◆ EXERCISE ◆
Repeat the records below word for word.

◆ DATA FOR THIS TASK ◆
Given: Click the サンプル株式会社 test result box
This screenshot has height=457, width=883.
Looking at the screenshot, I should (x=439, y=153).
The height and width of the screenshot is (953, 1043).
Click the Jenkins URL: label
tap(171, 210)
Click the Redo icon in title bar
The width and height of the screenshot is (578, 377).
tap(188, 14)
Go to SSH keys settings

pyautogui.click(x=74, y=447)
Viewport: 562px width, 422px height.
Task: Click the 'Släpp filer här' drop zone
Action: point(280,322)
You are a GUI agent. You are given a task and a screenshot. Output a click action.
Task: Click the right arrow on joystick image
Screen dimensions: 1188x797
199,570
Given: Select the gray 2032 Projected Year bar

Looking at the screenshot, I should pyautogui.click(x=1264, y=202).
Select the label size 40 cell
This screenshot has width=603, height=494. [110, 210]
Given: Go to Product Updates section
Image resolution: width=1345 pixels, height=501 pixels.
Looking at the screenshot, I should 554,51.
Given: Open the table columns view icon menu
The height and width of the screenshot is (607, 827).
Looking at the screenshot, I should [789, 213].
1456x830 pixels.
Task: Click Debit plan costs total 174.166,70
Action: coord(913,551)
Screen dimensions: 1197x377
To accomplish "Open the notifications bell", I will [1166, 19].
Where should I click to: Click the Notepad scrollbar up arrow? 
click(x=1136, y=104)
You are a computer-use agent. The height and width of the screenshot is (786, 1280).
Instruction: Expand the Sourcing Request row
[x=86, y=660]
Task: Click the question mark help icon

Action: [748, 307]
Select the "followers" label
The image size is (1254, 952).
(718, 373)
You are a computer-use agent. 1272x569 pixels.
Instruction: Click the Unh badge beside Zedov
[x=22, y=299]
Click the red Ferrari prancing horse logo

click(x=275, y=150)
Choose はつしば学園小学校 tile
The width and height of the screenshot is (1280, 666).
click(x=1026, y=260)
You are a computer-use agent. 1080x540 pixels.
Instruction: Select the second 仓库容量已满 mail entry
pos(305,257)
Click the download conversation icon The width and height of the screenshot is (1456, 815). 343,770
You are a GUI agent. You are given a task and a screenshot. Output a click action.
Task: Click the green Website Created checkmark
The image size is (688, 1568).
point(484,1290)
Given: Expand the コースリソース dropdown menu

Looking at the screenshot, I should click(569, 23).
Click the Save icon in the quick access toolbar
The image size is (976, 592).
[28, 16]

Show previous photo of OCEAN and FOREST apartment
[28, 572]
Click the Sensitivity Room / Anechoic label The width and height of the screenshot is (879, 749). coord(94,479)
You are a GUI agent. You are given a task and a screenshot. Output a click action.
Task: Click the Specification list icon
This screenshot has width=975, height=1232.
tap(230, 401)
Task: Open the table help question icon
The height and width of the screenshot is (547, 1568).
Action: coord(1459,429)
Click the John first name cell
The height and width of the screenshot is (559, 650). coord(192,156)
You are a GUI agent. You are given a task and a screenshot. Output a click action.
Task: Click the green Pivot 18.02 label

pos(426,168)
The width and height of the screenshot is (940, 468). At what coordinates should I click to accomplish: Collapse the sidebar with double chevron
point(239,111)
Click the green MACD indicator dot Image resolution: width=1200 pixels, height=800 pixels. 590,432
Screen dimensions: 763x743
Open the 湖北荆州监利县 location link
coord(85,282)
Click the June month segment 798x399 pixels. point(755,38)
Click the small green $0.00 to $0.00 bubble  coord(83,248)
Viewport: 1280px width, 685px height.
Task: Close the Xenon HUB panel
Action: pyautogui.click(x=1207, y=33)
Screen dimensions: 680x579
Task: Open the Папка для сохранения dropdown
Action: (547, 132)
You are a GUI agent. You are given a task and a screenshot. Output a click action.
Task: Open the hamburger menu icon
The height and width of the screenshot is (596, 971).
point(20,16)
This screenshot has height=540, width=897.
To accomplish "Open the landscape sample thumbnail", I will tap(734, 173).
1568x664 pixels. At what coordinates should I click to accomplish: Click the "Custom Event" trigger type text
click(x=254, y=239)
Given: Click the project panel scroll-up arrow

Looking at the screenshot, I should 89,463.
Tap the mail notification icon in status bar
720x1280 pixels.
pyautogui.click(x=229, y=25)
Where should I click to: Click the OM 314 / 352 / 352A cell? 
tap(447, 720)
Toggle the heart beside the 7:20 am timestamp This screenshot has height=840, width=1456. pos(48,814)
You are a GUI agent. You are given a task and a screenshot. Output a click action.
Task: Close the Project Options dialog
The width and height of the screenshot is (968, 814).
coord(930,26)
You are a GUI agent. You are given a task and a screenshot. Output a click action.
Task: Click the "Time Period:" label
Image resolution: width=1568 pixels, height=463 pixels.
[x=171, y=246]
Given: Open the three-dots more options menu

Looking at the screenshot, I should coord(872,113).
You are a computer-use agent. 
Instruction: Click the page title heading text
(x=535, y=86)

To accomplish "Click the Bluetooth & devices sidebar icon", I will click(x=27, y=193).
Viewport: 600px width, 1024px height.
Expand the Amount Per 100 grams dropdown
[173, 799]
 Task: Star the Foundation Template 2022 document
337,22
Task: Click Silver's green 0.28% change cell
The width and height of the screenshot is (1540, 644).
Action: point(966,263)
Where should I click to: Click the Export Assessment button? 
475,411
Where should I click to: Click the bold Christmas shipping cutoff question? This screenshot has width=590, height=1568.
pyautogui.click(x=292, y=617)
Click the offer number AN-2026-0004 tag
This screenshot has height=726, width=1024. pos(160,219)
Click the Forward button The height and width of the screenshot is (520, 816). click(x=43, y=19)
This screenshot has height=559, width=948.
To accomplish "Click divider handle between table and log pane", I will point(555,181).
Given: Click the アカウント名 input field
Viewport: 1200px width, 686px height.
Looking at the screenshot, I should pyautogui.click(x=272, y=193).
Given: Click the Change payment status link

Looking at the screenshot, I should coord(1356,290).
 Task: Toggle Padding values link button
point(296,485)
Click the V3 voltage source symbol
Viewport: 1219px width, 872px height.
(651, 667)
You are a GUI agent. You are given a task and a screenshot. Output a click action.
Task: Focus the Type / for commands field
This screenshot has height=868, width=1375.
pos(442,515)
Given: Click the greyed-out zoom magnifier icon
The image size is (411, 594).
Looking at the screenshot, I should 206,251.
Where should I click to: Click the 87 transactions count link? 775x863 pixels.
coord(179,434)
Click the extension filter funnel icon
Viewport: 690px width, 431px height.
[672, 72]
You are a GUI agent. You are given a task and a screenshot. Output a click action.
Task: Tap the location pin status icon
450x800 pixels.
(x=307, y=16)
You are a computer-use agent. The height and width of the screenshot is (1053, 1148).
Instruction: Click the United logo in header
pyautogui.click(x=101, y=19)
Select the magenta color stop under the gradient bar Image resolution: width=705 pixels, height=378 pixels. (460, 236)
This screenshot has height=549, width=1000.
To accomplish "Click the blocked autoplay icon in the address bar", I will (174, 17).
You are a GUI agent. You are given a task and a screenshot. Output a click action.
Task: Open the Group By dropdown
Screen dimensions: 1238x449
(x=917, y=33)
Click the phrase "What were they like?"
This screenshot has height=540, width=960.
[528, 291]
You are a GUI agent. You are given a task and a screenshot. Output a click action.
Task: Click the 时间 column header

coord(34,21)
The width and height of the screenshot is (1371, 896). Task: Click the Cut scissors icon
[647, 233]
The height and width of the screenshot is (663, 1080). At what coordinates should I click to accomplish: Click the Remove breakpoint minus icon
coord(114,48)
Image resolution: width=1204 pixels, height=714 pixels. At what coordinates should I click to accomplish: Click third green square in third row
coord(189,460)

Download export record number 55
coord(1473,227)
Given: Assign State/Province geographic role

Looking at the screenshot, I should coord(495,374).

◆ RESULT ◆
Given: Click the サンプル株式会社 test result box
This screenshot has height=457, width=883.
Looking at the screenshot, I should (x=439, y=153).
The height and width of the screenshot is (953, 1043).
Click the Jenkins URL: label
tap(171, 210)
Click the Redo icon in title bar
The width and height of the screenshot is (578, 377).
tap(188, 14)
Go to SSH keys settings

pyautogui.click(x=74, y=447)
Viewport: 562px width, 422px height.
Task: Click the 'Släpp filer här' drop zone
Action: point(280,322)
You are a GUI agent. You are given a task and a screenshot. Output a click action.
Task: Click the right arrow on joystick image
Screen dimensions: 1188x797
199,570
Given: Select the gray 2032 Projected Year bar

Looking at the screenshot, I should pyautogui.click(x=1264, y=202).
Select the label size 40 cell
This screenshot has width=603, height=494. [110, 210]
Given: Go to Product Updates section
Image resolution: width=1345 pixels, height=501 pixels.
Looking at the screenshot, I should 554,51.
Given: Open the table columns view icon menu
The height and width of the screenshot is (607, 827).
Looking at the screenshot, I should [789, 213].
1456x830 pixels.
Task: Click Debit plan costs total 174.166,70
Action: coord(913,551)
Screen dimensions: 1197x377
To accomplish "Open the notifications bell", I will [1166, 19].
Where should I click to: Click the Notepad scrollbar up arrow? 
click(x=1136, y=104)
You are a computer-use agent. The height and width of the screenshot is (786, 1280).
Instruction: Expand the Sourcing Request row
[x=86, y=660]
Task: Click the question mark help icon

Action: [748, 307]
Select the "followers" label
The image size is (1254, 952).
(718, 373)
You are a computer-use agent. 1272x569 pixels.
Instruction: Click the Unh badge beside Zedov
[x=22, y=299]
Click the red Ferrari prancing horse logo

click(x=275, y=150)
Choose はつしば学園小学校 tile
The width and height of the screenshot is (1280, 666).
click(x=1026, y=260)
You are a computer-use agent. 1080x540 pixels.
Instruction: Select the second 仓库容量已满 mail entry
pos(305,257)
Click the download conversation icon The width and height of the screenshot is (1456, 815). 343,770
You are a GUI agent. You are given a task and a screenshot. Output a click action.
Task: Click the green Website Created checkmark
The image size is (688, 1568).
point(484,1290)
Given: Expand the コースリソース dropdown menu

Looking at the screenshot, I should click(569, 23).
Click the Save icon in the quick access toolbar
The image size is (976, 592).
[28, 16]

Show previous photo of OCEAN and FOREST apartment
[28, 572]
Click the Sensitivity Room / Anechoic label The width and height of the screenshot is (879, 749). coord(94,479)
You are a GUI agent. You are given a task and a screenshot. Output a click action.
Task: Click the Specification list icon
This screenshot has width=975, height=1232.
tap(230, 401)
Task: Open the table help question icon
The height and width of the screenshot is (547, 1568).
Action: coord(1459,429)
Click the John first name cell
The height and width of the screenshot is (559, 650). coord(192,156)
You are a GUI agent. You are given a task and a screenshot. Output a click action.
Task: Click the green Pivot 18.02 label

pos(426,168)
The width and height of the screenshot is (940, 468). At what coordinates should I click to accomplish: Collapse the sidebar with double chevron
point(239,111)
Click the green MACD indicator dot Image resolution: width=1200 pixels, height=800 pixels. 590,432
Screen dimensions: 763x743
Open the 湖北荆州监利县 location link
coord(85,282)
Click the June month segment 798x399 pixels. point(755,38)
Click the small green $0.00 to $0.00 bubble  coord(83,248)
Viewport: 1280px width, 685px height.
Task: Close the Xenon HUB panel
Action: pyautogui.click(x=1207, y=33)
Screen dimensions: 680x579
Task: Open the Папка для сохранения dropdown
Action: (547, 132)
You are a GUI agent. You are given a task and a screenshot. Output a click action.
Task: Open the hamburger menu icon
The height and width of the screenshot is (596, 971).
point(20,16)
This screenshot has height=540, width=897.
To accomplish "Open the landscape sample thumbnail", I will tap(734, 173).
1568x664 pixels. At what coordinates should I click to accomplish: Click the "Custom Event" trigger type text
click(x=254, y=239)
Given: Click the project panel scroll-up arrow

Looking at the screenshot, I should 89,463.
Tap the mail notification icon in status bar
720x1280 pixels.
pyautogui.click(x=229, y=25)
Where should I click to: Click the OM 314 / 352 / 352A cell? 
tap(447, 720)
Toggle the heart beside the 7:20 am timestamp This screenshot has height=840, width=1456. pos(48,814)
You are a GUI agent. You are given a task and a screenshot. Output a click action.
Task: Close the Project Options dialog
The width and height of the screenshot is (968, 814).
coord(930,26)
You are a GUI agent. You are given a task and a screenshot. Output a click action.
Task: Click the "Time Period:" label
Image resolution: width=1568 pixels, height=463 pixels.
[x=171, y=246]
Given: Open the three-dots more options menu

Looking at the screenshot, I should coord(872,113).
You are a computer-use agent. 
Instruction: Click the page title heading text
(x=535, y=86)

To accomplish "Click the Bluetooth & devices sidebar icon", I will click(x=27, y=193).
Viewport: 600px width, 1024px height.
Expand the Amount Per 100 grams dropdown
[173, 799]
 Task: Star the Foundation Template 2022 document
337,22
Task: Click Silver's green 0.28% change cell
The width and height of the screenshot is (1540, 644).
Action: point(966,263)
Where should I click to: Click the Export Assessment button? 
475,411
Where should I click to: Click the bold Christmas shipping cutoff question? This screenshot has width=590, height=1568.
pyautogui.click(x=292, y=617)
Click the offer number AN-2026-0004 tag
This screenshot has height=726, width=1024. pos(160,219)
Click the Forward button The height and width of the screenshot is (520, 816). click(x=43, y=19)
This screenshot has height=559, width=948.
To accomplish "Click divider handle between table and log pane", I will point(555,181).
Given: Click the アカウント名 input field
Viewport: 1200px width, 686px height.
Looking at the screenshot, I should pyautogui.click(x=272, y=193).
Given: Click the Change payment status link

Looking at the screenshot, I should coord(1356,290).
 Task: Toggle Padding values link button
point(296,485)
Click the V3 voltage source symbol
Viewport: 1219px width, 872px height.
(651, 667)
You are a GUI agent. You are given a task and a screenshot. Output a click action.
Task: Focus the Type / for commands field
This screenshot has height=868, width=1375.
pos(442,515)
Given: Click the greyed-out zoom magnifier icon
The image size is (411, 594).
Looking at the screenshot, I should 206,251.
Where should I click to: Click the 87 transactions count link? 775x863 pixels.
coord(179,434)
Click the extension filter funnel icon
Viewport: 690px width, 431px height.
[672, 72]
You are a GUI agent. You are given a task and a screenshot. Output a click action.
Task: Tap the location pin status icon
450x800 pixels.
(x=307, y=16)
You are a computer-use agent. The height and width of the screenshot is (1053, 1148).
Instruction: Click the United logo in header
pyautogui.click(x=101, y=19)
Select the magenta color stop under the gradient bar Image resolution: width=705 pixels, height=378 pixels. (460, 236)
This screenshot has height=549, width=1000.
To accomplish "Click the blocked autoplay icon in the address bar", I will (174, 17).
You are a GUI agent. You are given a task and a screenshot. Output a click action.
Task: Open the Group By dropdown
Screen dimensions: 1238x449
(x=917, y=33)
Click the phrase "What were they like?"
This screenshot has height=540, width=960.
[528, 291]
You are a GUI agent. You are given a task and a screenshot. Output a click action.
Task: Click the 时间 column header

coord(34,21)
The width and height of the screenshot is (1371, 896). Task: Click the Cut scissors icon
[647, 233]
The height and width of the screenshot is (663, 1080). At what coordinates should I click to accomplish: Click the Remove breakpoint minus icon
coord(114,48)
Image resolution: width=1204 pixels, height=714 pixels. At what coordinates should I click to accomplish: Click third green square in third row
coord(189,460)

Download export record number 55
coord(1473,227)
Given: Assign State/Province geographic role

Looking at the screenshot, I should coord(495,374).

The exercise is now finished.